The opinion can be read here:
The first few pages are the Syllabus and condense the arguments in the opinion. These pages are a good read and explain much of what the case was about, and how the Court viewed the arguments.
Some of the highlights (or low points) include the court deferring to the Navy’s expertise:
“Military interests do not always trump other considerations, and the Court has not held that they do, but courts must give deference to the professional judgment of military authorities concerning the relative importance of a particular military interest.”
This would not be so troubling to me if we could trust the Navy’s true motives and their record of being forthright and honest in matters of “National Security.”

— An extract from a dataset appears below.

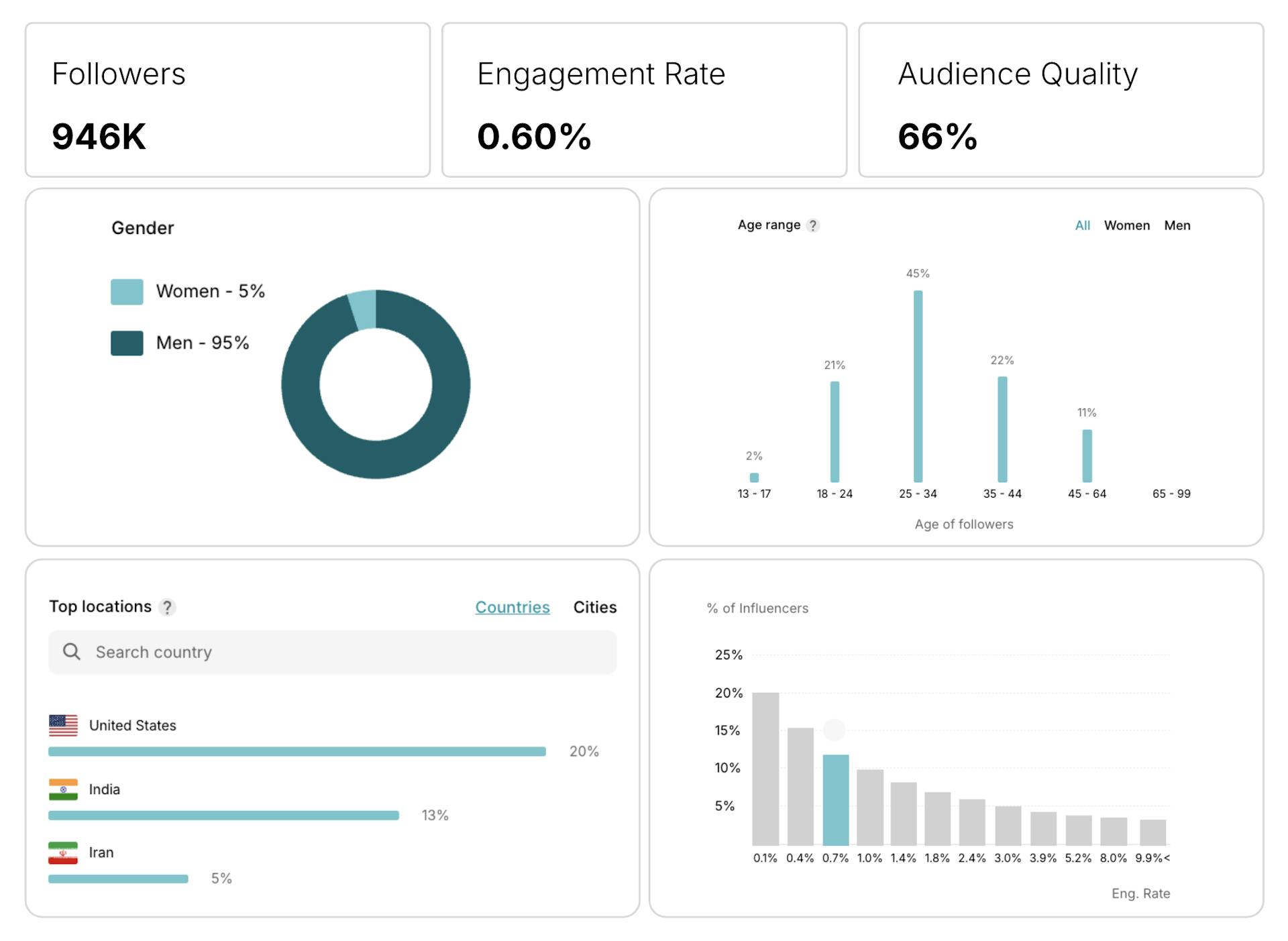Click the Women legend color swatch

coord(127,292)
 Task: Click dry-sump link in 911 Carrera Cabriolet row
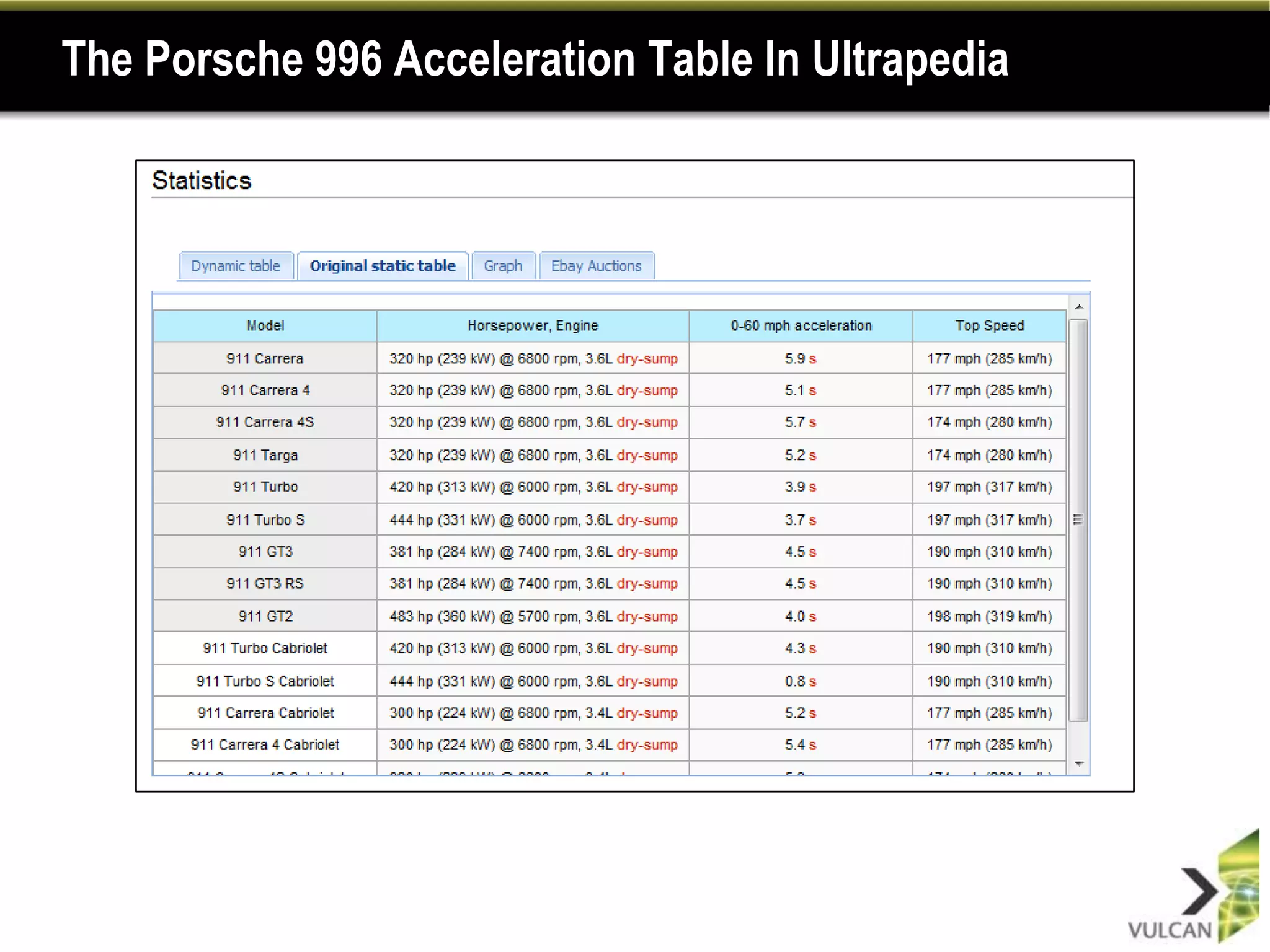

The judgment also compromises the National Environmental Policy Act (NEPA) around the mechanisms and needs to prepare an Environmental Impact Statement (EIS):
“There is accordingly no basis for enjoining such training pending preparation of an EIS—if one is determined to be required—when doing so is credibly alleged to pose a serious threat to national security.”
So we have a situation here where the Navy Experts can determine the value of the public (environmental) interest in their training exercises, and determine if delaying them with an EIS would “threaten national security.”
Greg Stohr gives some wider ranging considerations here: http://www.bloomberg.com/apps/news?pid=20601087&sid=agB_f1yIavFo&refer=home
His article refers to the executive powers issue inasmuch as he mentions that the pesticide, forest products, agricultural and home building industries were behind the Bush administration’s position on the case
I don’t know what to say here except “oh well…”
Much appreciation goes to the NRDC team who have done a sterling job on this entire case – even in the face of a challenging Supreme Court.